Aus diesen Gründen fordern die Unterzeichnenden die Regierung auf, das Konzept zum Betrieb von Schulen in Kollektivunterkünften zu überprüfen und mit folgenden Punkten anzupassen:
a) Der Übertritt in die Regelschule soll für alle Kinder spätestens auf den Beginn des dritten Semesters nach Eintritt in die entsprechende Heimschule erfolgen. Wobei ein früherer Übertritt im Sinne der bestmöglichen Förderung der Schülerin oder des Schülers laufend geprüft und gefördert wird. Ein späterer Übertritt in die Regelschule ist individuell zu begründen.
b) Kinder im Kindergartenalter sollen direkt den öffentlichen Kindergarten besuchen.
c) Das Grundrecht auf Bildung ist in jedem Fall höher zu gewichten als asylrechtliche Sachverhalte. Das Konzept ist dahingehend anzupassen, dass für alle Kinder in Heimschulen in Bildungsbelangen keine Unterschiede nach Aufenthaltsstatus gemacht werden.
d) Die Integration in die Regelschule bedeutet für alle Beteiligten eine grosse Herausforderung, gerade für Lehrpersonen, Familien und Schulgemeinden.
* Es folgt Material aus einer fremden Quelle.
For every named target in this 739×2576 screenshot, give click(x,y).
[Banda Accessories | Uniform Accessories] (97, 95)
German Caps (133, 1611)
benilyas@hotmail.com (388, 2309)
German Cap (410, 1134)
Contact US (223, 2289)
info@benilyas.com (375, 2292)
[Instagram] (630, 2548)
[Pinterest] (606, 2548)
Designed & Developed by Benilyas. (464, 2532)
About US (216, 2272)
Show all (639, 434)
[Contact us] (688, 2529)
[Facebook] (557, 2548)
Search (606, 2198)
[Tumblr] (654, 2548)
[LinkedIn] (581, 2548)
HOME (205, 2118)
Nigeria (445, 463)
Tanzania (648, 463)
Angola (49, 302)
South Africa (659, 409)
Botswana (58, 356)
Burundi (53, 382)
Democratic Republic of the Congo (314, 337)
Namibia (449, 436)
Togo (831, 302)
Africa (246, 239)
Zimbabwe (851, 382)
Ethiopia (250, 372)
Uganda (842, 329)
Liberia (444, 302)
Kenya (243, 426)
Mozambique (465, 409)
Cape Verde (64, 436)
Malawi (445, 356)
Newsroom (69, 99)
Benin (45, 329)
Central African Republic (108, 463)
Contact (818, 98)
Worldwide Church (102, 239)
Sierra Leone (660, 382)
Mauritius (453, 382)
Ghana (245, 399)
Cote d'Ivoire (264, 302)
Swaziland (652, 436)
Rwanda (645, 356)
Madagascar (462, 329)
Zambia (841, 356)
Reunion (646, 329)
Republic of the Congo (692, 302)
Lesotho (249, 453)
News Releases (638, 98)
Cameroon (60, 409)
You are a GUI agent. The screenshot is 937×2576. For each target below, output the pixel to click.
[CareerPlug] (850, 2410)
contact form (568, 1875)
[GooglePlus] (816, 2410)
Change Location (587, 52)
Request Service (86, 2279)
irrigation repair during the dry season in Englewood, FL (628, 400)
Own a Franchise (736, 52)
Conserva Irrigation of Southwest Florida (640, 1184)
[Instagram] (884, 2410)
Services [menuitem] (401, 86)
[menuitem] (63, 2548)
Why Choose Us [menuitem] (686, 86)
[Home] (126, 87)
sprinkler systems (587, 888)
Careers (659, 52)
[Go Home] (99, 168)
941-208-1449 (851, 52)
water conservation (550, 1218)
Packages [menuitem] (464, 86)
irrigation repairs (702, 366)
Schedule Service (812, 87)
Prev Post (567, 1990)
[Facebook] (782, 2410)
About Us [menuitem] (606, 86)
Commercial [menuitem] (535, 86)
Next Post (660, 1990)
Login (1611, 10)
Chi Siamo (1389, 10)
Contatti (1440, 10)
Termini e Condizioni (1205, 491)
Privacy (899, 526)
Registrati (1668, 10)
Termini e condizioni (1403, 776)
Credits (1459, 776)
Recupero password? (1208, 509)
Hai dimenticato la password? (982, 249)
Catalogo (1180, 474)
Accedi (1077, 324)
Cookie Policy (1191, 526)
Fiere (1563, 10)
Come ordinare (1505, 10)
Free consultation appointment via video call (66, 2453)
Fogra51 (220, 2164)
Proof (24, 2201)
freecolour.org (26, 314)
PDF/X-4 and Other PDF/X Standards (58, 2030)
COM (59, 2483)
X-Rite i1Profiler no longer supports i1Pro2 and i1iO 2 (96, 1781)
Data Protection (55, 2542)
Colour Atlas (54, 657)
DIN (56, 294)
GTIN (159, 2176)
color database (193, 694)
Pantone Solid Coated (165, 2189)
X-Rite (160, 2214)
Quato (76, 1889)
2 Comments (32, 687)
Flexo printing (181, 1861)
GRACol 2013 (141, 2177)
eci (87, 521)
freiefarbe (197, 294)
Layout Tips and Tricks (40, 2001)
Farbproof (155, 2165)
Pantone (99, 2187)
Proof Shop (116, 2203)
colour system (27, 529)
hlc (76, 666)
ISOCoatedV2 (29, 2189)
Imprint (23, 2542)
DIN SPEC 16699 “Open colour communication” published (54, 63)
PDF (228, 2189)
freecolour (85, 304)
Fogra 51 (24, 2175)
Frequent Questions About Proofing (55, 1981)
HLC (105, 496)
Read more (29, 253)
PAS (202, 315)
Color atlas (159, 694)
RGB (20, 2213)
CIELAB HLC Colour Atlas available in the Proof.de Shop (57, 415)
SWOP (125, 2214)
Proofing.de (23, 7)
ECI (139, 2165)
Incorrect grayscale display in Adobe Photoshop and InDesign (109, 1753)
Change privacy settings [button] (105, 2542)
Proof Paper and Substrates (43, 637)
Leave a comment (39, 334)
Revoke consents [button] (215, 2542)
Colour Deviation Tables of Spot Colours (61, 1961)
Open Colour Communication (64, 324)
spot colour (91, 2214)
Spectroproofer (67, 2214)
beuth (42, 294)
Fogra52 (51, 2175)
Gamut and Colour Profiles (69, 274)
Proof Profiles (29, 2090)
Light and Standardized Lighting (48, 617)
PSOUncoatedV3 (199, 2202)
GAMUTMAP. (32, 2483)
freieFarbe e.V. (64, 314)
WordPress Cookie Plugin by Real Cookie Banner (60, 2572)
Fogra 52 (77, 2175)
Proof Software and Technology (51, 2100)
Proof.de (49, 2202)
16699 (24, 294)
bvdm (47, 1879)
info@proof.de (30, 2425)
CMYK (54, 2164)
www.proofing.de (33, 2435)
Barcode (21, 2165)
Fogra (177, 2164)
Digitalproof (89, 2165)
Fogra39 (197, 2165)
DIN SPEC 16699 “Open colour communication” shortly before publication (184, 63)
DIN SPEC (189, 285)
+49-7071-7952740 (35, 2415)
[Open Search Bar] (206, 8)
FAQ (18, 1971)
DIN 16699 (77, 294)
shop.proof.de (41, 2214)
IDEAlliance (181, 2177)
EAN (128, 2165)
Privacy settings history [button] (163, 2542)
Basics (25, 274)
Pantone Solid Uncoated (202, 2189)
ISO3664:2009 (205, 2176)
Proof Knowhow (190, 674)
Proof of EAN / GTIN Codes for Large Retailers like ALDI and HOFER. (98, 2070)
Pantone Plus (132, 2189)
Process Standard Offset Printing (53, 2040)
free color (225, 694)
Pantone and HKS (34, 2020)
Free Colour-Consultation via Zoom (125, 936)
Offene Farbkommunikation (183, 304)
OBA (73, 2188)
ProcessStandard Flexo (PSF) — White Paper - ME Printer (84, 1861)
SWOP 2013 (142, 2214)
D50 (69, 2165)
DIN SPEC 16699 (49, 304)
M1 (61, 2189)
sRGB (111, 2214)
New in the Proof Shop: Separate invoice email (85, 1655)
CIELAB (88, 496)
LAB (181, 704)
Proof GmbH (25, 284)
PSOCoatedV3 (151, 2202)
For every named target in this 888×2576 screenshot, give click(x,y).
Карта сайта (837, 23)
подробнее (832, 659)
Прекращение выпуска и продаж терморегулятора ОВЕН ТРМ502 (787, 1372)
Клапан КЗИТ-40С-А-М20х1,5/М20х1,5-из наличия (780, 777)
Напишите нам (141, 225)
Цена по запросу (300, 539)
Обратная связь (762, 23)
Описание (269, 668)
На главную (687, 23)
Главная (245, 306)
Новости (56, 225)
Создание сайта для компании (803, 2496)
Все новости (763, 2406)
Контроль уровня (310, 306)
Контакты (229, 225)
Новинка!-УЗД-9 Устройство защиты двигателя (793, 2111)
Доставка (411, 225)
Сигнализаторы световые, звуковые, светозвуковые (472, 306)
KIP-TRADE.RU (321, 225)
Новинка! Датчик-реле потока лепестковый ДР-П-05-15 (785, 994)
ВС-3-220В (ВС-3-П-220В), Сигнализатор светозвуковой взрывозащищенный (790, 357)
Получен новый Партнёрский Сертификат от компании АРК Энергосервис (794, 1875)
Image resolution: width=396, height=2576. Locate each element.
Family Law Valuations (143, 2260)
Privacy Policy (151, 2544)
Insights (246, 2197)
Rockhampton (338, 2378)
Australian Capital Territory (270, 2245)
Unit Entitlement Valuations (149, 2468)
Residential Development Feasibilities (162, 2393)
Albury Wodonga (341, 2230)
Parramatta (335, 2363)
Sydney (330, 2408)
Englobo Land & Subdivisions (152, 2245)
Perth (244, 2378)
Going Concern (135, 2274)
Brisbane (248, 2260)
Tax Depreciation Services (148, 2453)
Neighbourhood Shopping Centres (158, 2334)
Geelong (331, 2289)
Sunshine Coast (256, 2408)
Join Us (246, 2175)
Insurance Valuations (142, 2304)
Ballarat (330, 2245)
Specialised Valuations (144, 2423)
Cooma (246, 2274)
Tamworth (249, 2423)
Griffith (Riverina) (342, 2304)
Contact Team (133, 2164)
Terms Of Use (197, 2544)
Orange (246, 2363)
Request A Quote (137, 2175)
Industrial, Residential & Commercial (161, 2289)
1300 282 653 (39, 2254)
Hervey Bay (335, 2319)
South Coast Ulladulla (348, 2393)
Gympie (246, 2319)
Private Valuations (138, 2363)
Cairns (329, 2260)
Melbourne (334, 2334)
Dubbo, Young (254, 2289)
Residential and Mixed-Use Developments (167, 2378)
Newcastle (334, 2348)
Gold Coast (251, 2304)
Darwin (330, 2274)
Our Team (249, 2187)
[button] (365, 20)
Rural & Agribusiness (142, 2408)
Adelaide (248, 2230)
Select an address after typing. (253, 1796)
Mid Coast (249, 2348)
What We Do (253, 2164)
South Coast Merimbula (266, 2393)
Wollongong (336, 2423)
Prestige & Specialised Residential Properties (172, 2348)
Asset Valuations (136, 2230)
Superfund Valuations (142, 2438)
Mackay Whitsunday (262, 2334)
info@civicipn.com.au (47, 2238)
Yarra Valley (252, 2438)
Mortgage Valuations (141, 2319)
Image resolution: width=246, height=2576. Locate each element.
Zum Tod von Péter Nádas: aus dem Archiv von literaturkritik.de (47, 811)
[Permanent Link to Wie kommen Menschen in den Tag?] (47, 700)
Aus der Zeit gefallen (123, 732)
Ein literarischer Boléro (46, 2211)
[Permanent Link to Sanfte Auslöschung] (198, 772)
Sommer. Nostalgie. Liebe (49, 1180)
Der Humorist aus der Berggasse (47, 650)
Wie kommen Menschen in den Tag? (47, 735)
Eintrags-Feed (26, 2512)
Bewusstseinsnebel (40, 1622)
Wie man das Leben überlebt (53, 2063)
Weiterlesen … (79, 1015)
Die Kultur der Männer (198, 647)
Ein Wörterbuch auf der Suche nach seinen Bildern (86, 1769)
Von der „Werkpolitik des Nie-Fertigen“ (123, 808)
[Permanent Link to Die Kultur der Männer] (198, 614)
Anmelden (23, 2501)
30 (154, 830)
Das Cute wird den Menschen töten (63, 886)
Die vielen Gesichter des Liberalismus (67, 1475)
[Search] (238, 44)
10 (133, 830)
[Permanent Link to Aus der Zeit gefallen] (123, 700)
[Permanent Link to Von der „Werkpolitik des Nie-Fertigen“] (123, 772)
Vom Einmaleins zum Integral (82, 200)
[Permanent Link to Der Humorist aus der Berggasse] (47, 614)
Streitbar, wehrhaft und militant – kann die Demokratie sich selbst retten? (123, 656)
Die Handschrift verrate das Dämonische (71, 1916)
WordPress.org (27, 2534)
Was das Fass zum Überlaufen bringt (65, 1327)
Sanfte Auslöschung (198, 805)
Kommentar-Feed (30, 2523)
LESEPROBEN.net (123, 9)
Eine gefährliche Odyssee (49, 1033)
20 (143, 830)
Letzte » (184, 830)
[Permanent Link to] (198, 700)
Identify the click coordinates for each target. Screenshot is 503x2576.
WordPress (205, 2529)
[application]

Deshalb muss die Integration von Flüchtlingskindern in die Regelschule professionell und mit entsprechenden finanziellen Mitteln des Kantons begleitet und unterstützt werden.
e) Die Anstellungsbedingungen von Lehrpersonen an Schulen in Kollektivunterkünften entsprechen denjenigen der Lehrpersonen an Volksschulen.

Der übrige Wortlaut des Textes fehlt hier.